In addition to overseeing the MDT Act, the NSW Ombudsman also handles complaints about most NSW government agencies, local councils and community service providers.  If you have any concerns about a Mandatory Testing Order, or complaint about an agency’s administration of Mandatory Testing Orders you should get legal advice.

What is the Suspect Target Management Plan?

The Suspect Target Management Plan (STMP) is a NSW Police policy to try and prevent crime by monitoring people that police believe are likely to commit further offences. If police place a person on the plan, police can:

  • monitor and observe suspects in the community
  • stop and search suspects
  • visit suspects at their home
  • check that suspects are following their bail conditions and not associating with people they shouldn’t be,

Is the Suspect Target Management Plan ending?

The Suspect Target Management Plan (STMP) has already ended for young people (under 18 years old) and will end by December 2023 for adults.

The STMP has received heavy criticism for being potentially unlawful, discriminatory, highly intrusive, unjust and oppressive.

NSW Police have stated that a replacement program is being developed.

What can I do if the police are harassing me?

If you feel that the police are harassing you, you should get legal advice about the situation. A lawyer will help you to understand your rights when d​ealing with the police. 

If you want to make a complaint against the police, see the FAQ below 'How do I make a complaint against the police?'.

How do I make a complaint against the police?

If you want to make a complaint against the police, you can:

  • make an informal complaint - by talking to the Duty Officer at the relevant police station
  • make a formal complaint - by lodging a complaint in writing to your local police station or the Customer Assistance Unit.

For more information, see How to lodge a complaint on the NSW Police Force website.

For complaints of serious misconduct or serious maladministration or a review of a complaint investigated by the police, see Making a complaint on the LECC website.

What complaints can the Law Enforcement Conduct Commission investigate?

The Law Enforcement Conduct Commission (LECC) generally deals with complaints about serious misconduct or serious maladministration by the police.

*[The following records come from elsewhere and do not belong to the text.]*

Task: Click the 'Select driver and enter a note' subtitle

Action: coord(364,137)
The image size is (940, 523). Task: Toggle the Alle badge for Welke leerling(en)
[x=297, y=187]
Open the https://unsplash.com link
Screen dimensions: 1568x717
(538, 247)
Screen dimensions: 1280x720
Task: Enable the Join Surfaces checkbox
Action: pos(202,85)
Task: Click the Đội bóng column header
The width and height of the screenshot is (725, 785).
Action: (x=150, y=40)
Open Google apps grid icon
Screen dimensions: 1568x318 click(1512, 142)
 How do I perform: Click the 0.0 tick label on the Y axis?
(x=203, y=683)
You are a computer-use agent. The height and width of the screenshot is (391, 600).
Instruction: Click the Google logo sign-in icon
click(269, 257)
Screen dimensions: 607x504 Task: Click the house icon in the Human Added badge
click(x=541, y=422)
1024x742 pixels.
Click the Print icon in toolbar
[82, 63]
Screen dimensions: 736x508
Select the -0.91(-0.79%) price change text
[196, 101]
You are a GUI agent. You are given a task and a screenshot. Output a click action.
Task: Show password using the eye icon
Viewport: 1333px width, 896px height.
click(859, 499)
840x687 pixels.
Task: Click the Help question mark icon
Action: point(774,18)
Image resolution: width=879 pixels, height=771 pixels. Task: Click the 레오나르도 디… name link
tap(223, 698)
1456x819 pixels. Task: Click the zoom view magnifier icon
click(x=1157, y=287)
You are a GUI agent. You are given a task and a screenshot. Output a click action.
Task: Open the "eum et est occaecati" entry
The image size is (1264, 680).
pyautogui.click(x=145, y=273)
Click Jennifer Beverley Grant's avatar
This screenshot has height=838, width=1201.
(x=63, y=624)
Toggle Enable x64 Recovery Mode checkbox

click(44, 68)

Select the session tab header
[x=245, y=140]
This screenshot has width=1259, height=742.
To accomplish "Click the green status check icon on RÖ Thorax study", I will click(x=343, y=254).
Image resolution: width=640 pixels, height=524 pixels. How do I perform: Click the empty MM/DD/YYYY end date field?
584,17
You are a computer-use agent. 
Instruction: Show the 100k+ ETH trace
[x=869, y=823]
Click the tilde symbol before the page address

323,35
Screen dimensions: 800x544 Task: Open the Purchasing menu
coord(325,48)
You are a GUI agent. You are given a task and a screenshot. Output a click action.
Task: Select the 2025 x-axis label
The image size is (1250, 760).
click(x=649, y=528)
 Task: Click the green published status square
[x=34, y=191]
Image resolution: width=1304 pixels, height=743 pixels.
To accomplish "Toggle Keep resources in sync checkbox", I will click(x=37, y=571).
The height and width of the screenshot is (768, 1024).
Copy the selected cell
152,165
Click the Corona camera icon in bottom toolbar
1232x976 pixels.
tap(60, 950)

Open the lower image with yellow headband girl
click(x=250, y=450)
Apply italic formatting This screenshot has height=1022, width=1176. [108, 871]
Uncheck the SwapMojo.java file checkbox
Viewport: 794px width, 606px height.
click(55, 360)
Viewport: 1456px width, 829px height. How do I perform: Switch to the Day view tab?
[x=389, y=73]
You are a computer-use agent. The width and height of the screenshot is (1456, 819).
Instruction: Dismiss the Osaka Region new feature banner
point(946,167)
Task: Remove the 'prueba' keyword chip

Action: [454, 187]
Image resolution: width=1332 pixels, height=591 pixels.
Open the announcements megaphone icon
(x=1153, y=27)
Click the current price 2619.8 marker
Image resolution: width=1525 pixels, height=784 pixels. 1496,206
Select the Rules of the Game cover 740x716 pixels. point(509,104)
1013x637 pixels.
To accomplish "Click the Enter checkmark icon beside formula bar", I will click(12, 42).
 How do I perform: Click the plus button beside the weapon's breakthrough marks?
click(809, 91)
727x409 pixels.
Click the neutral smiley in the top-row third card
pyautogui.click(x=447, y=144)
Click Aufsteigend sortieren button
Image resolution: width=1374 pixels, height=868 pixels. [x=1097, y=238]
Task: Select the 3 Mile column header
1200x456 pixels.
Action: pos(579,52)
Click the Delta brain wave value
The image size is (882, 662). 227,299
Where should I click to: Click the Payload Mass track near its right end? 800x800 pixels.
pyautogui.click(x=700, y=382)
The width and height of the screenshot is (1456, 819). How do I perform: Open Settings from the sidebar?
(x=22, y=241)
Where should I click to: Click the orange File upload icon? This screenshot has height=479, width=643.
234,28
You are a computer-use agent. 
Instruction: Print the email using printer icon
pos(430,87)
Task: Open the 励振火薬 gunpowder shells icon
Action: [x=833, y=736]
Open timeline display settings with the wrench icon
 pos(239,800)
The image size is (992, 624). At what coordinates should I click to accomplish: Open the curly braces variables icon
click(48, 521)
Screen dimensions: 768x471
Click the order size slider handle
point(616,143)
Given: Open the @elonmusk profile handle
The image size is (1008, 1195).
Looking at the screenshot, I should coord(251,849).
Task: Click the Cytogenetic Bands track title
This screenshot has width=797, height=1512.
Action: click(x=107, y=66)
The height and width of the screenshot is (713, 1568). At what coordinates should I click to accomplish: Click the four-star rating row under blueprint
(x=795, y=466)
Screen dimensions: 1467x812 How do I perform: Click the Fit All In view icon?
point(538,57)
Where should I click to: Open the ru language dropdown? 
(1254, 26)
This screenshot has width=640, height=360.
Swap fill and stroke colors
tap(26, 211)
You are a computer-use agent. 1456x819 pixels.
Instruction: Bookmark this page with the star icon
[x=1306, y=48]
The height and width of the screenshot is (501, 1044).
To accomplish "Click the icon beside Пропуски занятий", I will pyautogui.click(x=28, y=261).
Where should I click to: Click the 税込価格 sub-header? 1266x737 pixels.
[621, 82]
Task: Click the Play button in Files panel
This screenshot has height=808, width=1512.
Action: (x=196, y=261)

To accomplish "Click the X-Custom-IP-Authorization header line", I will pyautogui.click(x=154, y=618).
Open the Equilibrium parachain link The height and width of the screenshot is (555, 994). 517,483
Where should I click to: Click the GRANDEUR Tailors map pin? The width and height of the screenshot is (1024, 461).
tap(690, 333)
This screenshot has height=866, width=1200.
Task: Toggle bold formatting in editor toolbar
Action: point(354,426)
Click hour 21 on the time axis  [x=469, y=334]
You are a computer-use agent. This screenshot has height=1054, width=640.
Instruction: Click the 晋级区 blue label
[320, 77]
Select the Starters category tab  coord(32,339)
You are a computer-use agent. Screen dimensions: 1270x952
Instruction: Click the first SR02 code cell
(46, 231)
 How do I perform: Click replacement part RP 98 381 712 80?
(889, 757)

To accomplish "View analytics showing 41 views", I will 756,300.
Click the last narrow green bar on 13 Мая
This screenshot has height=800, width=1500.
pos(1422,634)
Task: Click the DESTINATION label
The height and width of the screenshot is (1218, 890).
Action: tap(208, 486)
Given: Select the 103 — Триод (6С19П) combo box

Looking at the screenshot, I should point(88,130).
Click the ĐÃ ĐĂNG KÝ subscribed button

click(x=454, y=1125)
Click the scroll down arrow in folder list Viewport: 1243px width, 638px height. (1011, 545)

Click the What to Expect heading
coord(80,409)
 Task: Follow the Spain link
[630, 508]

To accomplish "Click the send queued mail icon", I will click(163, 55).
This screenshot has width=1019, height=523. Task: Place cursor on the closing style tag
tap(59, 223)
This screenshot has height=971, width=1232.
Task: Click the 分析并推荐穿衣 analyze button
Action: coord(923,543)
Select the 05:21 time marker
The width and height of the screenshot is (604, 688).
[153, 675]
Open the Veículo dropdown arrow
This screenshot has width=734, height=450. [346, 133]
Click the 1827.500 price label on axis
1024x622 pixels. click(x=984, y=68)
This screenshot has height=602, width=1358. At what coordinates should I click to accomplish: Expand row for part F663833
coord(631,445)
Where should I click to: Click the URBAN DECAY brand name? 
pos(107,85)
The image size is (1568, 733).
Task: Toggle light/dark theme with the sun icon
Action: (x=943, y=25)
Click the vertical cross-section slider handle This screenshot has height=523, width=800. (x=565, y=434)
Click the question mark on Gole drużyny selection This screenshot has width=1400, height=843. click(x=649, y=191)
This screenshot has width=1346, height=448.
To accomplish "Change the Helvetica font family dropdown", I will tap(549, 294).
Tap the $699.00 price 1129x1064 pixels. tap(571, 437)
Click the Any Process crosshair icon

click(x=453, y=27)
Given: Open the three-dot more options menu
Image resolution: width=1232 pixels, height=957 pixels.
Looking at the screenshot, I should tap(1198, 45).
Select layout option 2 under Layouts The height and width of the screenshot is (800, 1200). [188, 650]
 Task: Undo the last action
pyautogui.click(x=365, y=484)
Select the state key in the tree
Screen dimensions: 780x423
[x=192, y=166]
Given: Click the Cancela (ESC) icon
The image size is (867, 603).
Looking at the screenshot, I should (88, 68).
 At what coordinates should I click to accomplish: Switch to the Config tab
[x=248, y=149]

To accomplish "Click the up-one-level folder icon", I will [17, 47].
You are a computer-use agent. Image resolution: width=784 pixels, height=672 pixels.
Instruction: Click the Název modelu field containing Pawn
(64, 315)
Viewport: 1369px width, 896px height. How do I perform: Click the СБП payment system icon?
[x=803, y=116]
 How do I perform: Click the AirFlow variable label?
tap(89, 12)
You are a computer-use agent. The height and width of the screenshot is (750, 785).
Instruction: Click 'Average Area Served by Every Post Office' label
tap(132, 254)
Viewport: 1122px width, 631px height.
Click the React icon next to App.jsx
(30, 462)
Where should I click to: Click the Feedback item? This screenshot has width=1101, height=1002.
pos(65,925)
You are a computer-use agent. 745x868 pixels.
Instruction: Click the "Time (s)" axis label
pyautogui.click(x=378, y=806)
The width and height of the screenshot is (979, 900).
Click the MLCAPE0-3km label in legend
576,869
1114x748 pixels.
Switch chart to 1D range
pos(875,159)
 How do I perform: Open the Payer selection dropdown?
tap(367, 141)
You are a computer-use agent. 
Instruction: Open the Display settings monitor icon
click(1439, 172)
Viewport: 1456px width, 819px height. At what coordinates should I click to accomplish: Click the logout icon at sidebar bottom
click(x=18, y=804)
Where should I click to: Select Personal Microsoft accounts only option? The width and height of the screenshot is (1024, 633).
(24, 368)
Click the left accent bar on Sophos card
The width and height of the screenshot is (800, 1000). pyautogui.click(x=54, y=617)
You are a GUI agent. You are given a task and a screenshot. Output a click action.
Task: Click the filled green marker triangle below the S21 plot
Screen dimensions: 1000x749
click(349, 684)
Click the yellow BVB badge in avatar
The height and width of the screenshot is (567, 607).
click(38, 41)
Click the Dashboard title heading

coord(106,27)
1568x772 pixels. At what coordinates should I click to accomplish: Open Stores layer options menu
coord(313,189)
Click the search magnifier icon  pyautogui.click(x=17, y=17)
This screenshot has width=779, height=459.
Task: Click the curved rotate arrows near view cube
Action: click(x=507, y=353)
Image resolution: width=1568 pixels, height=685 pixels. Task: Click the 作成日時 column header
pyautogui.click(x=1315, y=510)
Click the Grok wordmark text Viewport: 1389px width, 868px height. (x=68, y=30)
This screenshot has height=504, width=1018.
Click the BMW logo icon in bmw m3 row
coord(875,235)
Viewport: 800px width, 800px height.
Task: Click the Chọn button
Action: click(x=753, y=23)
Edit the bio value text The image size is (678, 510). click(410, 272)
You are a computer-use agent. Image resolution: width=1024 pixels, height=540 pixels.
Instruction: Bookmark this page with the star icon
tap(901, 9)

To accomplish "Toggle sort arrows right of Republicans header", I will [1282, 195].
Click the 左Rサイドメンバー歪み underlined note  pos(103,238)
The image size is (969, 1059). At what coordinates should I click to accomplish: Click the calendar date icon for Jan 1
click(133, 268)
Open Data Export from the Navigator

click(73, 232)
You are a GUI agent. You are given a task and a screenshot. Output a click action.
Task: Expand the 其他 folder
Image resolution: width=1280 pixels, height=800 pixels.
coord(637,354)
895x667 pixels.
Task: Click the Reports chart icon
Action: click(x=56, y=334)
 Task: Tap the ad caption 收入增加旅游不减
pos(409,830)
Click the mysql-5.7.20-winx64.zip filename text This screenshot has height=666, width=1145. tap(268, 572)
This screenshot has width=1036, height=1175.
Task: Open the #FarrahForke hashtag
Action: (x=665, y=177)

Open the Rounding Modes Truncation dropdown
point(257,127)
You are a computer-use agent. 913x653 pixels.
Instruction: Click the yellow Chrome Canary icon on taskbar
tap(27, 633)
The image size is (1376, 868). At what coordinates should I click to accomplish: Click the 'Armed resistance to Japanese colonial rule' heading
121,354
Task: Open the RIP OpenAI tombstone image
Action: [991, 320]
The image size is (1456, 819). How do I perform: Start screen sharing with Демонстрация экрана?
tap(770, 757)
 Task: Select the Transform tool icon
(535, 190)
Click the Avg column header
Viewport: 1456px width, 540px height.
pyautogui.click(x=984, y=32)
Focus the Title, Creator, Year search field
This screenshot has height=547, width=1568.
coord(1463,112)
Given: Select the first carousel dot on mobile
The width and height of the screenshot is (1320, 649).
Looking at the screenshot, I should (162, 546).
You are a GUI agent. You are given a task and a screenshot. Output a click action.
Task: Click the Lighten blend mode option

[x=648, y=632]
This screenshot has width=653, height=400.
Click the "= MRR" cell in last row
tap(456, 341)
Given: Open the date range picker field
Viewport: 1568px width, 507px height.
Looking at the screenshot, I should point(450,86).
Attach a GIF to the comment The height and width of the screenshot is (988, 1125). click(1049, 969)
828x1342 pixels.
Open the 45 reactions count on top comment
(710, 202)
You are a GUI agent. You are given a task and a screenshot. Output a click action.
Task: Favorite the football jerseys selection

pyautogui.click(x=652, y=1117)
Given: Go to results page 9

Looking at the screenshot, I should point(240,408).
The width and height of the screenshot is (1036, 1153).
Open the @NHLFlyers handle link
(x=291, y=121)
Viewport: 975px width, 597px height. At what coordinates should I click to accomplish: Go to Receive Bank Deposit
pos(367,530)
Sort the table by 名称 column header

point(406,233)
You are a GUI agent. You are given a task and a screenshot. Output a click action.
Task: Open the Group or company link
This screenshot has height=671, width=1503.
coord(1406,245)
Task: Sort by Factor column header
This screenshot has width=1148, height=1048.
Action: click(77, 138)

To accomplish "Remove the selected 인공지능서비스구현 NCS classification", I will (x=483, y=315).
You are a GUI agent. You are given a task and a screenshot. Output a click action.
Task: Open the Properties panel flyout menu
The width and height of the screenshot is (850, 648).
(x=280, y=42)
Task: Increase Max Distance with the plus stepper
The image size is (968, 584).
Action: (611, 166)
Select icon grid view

However, if you have complained to the police and are not satisfied with their investigation, the LECC may review those complaints.

If the LECC reviews the complaint investigation report by the police and is not satisfied, they may:

  • request further information or advice about the reasons for a decision
  • conduct further inquiries in relation to the misconduct matter, and
  • reconsider the findings made or the remedial action to be taken.